FAM3C in cancer-associated adipocytes promotes breast cancer cell survival and metastasis

Abstract

Abstract Adipose tissue within the tumor microenvironment (TME) plays a critical role in supporting breast cancer progression. In this study, we identified FAM3 metabolism-regulating signaling molecule C (FAM3C) produced by cancer-associated adipocytes (CAAs) as a key regulator of tumor progression. FAM3C overexpression in cultured adipocytes significantly reduced cell death in both adipocytes and co-cultured breast cancer cells while suppressing markers of fibrosis. Conversely, FAM3C depletion in CAAs resulted in adipocyte-mesenchymal transition (AMT) and increased fibrosis within the TME. Adipocyte FAM3C expression was driven by TGF-β signaling from breast cancer cells and was reduced upon treatment with a TGF-β-neutralizing antibody.

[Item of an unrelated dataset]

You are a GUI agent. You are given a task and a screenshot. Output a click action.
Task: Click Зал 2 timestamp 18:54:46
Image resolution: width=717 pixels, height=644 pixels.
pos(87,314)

FAM3C knockdown in CAAs early in tumorigenesis in a genetically engineered mouse model of breast cancer significantly inhibited primary and metastatic tumor growth. Circulating FAM3C levels were elevated in patients with metastatic breast cancer compared to those with non-metastatic breast cancer. These results suggest that therapeutic inhibition of FAM3C expression levels in CAAs during early tumor development could be a promising approach in the treatment of patients with breast cancer.